Wednesday, 5 August, 2020 - 12:00

The state government is investing $71.9 million in wastewater infrastructure and upgrades to water services in remote Aboriginal communities, as part of Western Australia’s COVID-19 recovery plan.

Water Minister Dave Kelly today unveiled details of a $33 million investment in Broome’s water infrastructure, which includes a $23.3 million contribution from the state-owned Water Corporation to upgrade Broome’s North Wastewater Treatment Plant.

The upgrade will enable the closure of the South Plant to protect the town’s Roebuck Bay – an area of high conservation value and environmental significance, the state government said.

Stormwater has previously caused the Broome South plant to overflow and mix with stormwater flowing into Roebuck Bay.

The upgrade will facilitate the transfer of wastewater from Broome South to Broome North, expected by December 2022. Construction will begin early next year

Mr Kelly said the upgrade would deliver a long-term, environmentally sustainable solution to support Broome's development beyond 2050.

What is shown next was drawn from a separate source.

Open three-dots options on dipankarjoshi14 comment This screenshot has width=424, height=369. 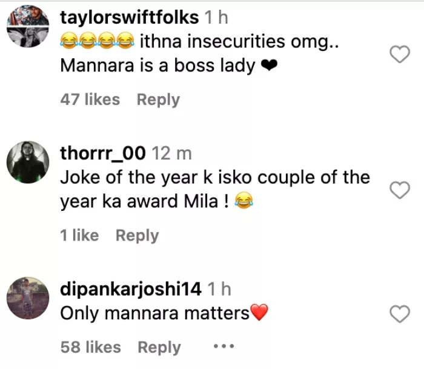tap(223, 347)
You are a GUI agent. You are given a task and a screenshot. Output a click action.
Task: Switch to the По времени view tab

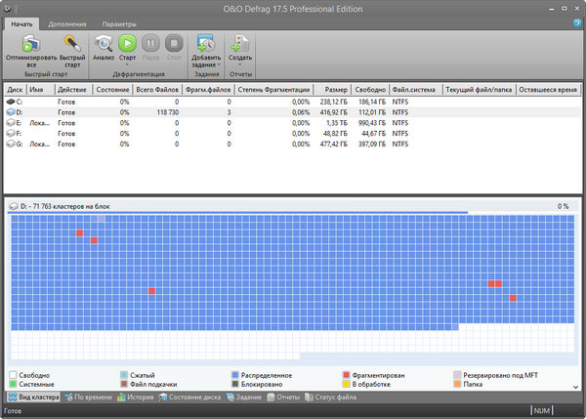click(90, 398)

He also announced details of a $38.9 million investment to upgrade water and wastewater facilities in remote Aboriginal communities to ensure they receive high-quality drinking water.

Water Corp will become a licensed water service provider for the remote communities of Ardyaloon, Djarindjin, Lombadina and Beagle Bay on the Dampier Peninsula in the West Kimberley.

Planning and investigations will begin for other remote communities, the state government said, while water services will also be upgraded at several town-based communities.

Both investments form part of the $5.5 billion WA Recovery Plan, which is designed to boost economic activity in WA post COVID-19.